This risk spawned a whole fashion for fluorescent strips attached to anoraks and school bags — accessories so bright that they could be seen from the other side of town and possibly even from space.
This problem has since been solved by resourceful parenting. With children all but banished from ‘dangerous’ parks, gardens and playgrounds, walking to school has become not just a thing of the past but actually verges on child neglect. Who would subject their child to the twin dangers of heavy traffic and oily fumes when they can be packed safely into a four-wheel drive and transported around the corner to school?
It’s the ultimate proof of Darwin’s theory of evolution, except that it works the other way around. In Darwin’s day it was about survival of the fittest; now it seems the kids most likely to survive are the unfittest, fattest, laziest and most cosseted.
The fittest and those without access to a big car don’t stand a chance. Daily exposure to the risk of being run over by their friend’s mum as she reverses a two-ton armoured tank across the school playground isn’t exactly conducive to their long-term survival.
Fit kids also have a nasty habit of exposing themselves to the potentially lethal mix of climbing trees, bouncing off trampolines, riding bikes, going fishing and playing football. It’s surprising any of them make it back to the sofa for their TV dinner and teenage strop.

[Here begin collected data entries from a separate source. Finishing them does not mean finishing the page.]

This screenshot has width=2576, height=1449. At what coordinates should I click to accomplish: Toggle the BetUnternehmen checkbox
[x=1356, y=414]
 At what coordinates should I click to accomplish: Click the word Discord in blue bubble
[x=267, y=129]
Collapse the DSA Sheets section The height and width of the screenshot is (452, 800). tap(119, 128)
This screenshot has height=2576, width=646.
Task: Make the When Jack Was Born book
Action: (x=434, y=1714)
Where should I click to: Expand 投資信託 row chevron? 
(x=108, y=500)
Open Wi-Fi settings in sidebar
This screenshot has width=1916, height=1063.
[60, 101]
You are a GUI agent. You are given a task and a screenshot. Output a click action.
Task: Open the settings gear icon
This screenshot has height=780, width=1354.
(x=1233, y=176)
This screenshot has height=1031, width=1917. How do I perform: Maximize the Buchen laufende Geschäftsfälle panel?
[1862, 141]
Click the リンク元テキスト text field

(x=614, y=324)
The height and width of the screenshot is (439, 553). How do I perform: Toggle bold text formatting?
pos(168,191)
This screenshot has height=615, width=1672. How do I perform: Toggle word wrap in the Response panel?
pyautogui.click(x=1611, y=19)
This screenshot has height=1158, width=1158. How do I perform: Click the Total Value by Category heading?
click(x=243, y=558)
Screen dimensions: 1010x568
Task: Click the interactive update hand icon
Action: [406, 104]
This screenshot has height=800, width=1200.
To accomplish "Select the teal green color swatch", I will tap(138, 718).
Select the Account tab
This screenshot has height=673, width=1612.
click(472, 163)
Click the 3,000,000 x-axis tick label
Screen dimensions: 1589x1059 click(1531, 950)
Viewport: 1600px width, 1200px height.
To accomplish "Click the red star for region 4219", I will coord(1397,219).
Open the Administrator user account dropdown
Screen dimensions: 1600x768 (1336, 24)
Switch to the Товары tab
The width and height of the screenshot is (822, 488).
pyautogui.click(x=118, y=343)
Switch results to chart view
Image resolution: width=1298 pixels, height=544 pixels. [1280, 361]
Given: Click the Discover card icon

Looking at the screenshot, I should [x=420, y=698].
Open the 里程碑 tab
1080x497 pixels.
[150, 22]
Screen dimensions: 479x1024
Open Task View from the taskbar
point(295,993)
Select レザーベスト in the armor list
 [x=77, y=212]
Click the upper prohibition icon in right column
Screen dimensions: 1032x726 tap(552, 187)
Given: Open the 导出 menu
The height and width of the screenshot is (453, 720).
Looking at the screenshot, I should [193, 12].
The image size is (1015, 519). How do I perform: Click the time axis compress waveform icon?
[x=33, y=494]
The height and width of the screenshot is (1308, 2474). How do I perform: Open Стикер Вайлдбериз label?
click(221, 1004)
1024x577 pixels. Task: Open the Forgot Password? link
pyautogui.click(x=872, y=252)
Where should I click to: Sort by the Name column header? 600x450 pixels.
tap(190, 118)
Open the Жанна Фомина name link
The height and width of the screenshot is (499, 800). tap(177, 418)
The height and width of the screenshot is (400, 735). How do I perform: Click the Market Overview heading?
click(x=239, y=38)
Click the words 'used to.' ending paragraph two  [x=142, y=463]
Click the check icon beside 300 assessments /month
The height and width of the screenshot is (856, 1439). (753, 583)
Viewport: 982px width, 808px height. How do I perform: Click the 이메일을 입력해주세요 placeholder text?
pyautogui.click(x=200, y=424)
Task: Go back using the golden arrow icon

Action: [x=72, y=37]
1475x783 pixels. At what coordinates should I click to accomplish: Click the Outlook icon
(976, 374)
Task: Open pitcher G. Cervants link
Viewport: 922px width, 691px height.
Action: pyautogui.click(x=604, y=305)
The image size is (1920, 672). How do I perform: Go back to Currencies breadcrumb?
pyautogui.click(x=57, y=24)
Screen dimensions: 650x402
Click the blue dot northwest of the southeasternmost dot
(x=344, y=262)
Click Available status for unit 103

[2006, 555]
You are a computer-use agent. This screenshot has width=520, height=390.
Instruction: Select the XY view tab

But perhaps we health professionals need to take some of the blame. I myself have railed against children launching themselves into neighbouring galaxies from their garden trampolines, and may therefore be personally responsible for a fat kid on a sofa somewhere. Sure, their dislocated elbow has now healed, but they have also been removed from any excitement and can look forward to a life wrapped in cotton wool as they are driven from one takeaway restaurant to the next.
There is, of course, the possibility that evolution will redress the balance with a further pendulum swing. If the isolated, protected and imprisoned generation fails to form relationships from the safety of its bedroom and thus dies out, the feral kids will make a comeback — assuming emergency medicine keeps them going long enough to reproduce. Fortunately, our teen pregnancy rates suggest this will only need to be until they are about 12 years old, so it might not be as difficult as it seems.
Perhaps the moral of all this is that we shouldn’t interfere so much with natural selection. If we just stopped giving dodgy health protection advice to the impressionable, we could avoid the dangers caused by the swing of a pendulum or the tick of an autumn clock.